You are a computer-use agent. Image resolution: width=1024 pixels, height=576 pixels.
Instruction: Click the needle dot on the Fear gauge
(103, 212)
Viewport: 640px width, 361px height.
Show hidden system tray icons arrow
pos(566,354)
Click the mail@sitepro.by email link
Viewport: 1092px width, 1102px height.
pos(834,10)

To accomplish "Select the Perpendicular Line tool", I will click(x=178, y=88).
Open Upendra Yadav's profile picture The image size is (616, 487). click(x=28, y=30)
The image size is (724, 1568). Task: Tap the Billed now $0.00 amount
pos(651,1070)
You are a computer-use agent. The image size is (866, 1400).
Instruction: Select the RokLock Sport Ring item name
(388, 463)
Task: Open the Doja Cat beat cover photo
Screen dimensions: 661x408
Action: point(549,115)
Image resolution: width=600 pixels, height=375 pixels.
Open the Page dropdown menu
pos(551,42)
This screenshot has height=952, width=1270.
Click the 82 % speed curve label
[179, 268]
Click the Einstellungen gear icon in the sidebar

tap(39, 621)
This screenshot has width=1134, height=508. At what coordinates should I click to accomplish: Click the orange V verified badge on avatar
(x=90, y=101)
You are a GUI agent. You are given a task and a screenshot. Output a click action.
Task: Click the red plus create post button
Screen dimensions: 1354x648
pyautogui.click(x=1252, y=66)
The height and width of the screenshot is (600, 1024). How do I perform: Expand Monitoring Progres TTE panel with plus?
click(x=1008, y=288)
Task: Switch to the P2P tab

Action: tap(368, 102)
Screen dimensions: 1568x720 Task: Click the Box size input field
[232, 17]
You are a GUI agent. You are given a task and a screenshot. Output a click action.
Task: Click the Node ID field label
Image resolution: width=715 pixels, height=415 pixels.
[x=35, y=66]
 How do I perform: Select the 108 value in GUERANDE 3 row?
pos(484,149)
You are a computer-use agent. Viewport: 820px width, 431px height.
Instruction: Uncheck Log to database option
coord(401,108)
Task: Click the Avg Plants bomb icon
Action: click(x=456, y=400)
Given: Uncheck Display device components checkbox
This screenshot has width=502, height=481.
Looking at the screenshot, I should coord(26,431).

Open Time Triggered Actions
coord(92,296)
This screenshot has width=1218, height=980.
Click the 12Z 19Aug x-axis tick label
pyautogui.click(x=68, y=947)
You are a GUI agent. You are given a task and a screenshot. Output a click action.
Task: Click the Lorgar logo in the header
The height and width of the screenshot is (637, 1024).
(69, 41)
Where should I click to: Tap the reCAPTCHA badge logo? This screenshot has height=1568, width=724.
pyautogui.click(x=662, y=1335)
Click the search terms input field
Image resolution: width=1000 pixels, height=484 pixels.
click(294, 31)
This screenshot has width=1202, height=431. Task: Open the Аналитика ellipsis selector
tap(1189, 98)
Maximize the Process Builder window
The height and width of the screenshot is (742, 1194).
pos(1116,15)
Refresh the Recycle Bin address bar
──────────────────────────────
### EXERCISE
All of the lines above must be returned exactly.

### RESPONSE TO THIS TASK
You are a computer-use agent. Image resolution: width=1024 pixels, height=576 pixels.
Instruction: Click the needle dot on the Fear gauge
(103, 212)
Viewport: 640px width, 361px height.
Show hidden system tray icons arrow
pos(566,354)
Click the mail@sitepro.by email link
Viewport: 1092px width, 1102px height.
pos(834,10)

To accomplish "Select the Perpendicular Line tool", I will click(x=178, y=88).
Open Upendra Yadav's profile picture The image size is (616, 487). click(x=28, y=30)
The image size is (724, 1568). Task: Tap the Billed now $0.00 amount
pos(651,1070)
You are a computer-use agent. The image size is (866, 1400).
Instruction: Select the RokLock Sport Ring item name
(388, 463)
Task: Open the Doja Cat beat cover photo
Screen dimensions: 661x408
Action: point(549,115)
Image resolution: width=600 pixels, height=375 pixels.
Open the Page dropdown menu
pos(551,42)
This screenshot has height=952, width=1270.
Click the 82 % speed curve label
[179, 268]
Click the Einstellungen gear icon in the sidebar

tap(39, 621)
This screenshot has width=1134, height=508. At what coordinates should I click to accomplish: Click the orange V verified badge on avatar
(x=90, y=101)
You are a GUI agent. You are given a task and a screenshot. Output a click action.
Task: Click the red plus create post button
Screen dimensions: 1354x648
pyautogui.click(x=1252, y=66)
The height and width of the screenshot is (600, 1024). How do I perform: Expand Monitoring Progres TTE panel with plus?
click(x=1008, y=288)
Task: Switch to the P2P tab

Action: tap(368, 102)
Screen dimensions: 1568x720 Task: Click the Box size input field
[232, 17]
You are a GUI agent. You are given a task and a screenshot. Output a click action.
Task: Click the Node ID field label
Image resolution: width=715 pixels, height=415 pixels.
[x=35, y=66]
 How do I perform: Select the 108 value in GUERANDE 3 row?
pos(484,149)
You are a computer-use agent. Viewport: 820px width, 431px height.
Instruction: Uncheck Log to database option
coord(401,108)
Task: Click the Avg Plants bomb icon
Action: click(x=456, y=400)
Given: Uncheck Display device components checkbox
This screenshot has width=502, height=481.
Looking at the screenshot, I should coord(26,431).

Open Time Triggered Actions
coord(92,296)
This screenshot has width=1218, height=980.
Click the 12Z 19Aug x-axis tick label
pyautogui.click(x=68, y=947)
You are a GUI agent. You are given a task and a screenshot. Output a click action.
Task: Click the Lorgar logo in the header
The height and width of the screenshot is (637, 1024).
(69, 41)
Where should I click to: Tap the reCAPTCHA badge logo? This screenshot has height=1568, width=724.
pyautogui.click(x=662, y=1335)
Click the search terms input field
Image resolution: width=1000 pixels, height=484 pixels.
click(294, 31)
This screenshot has width=1202, height=431. Task: Open the Аналитика ellipsis selector
tap(1189, 98)
Maximize the Process Builder window
The height and width of the screenshot is (742, 1194).
pos(1116,15)
Refresh the Recycle Bin address bar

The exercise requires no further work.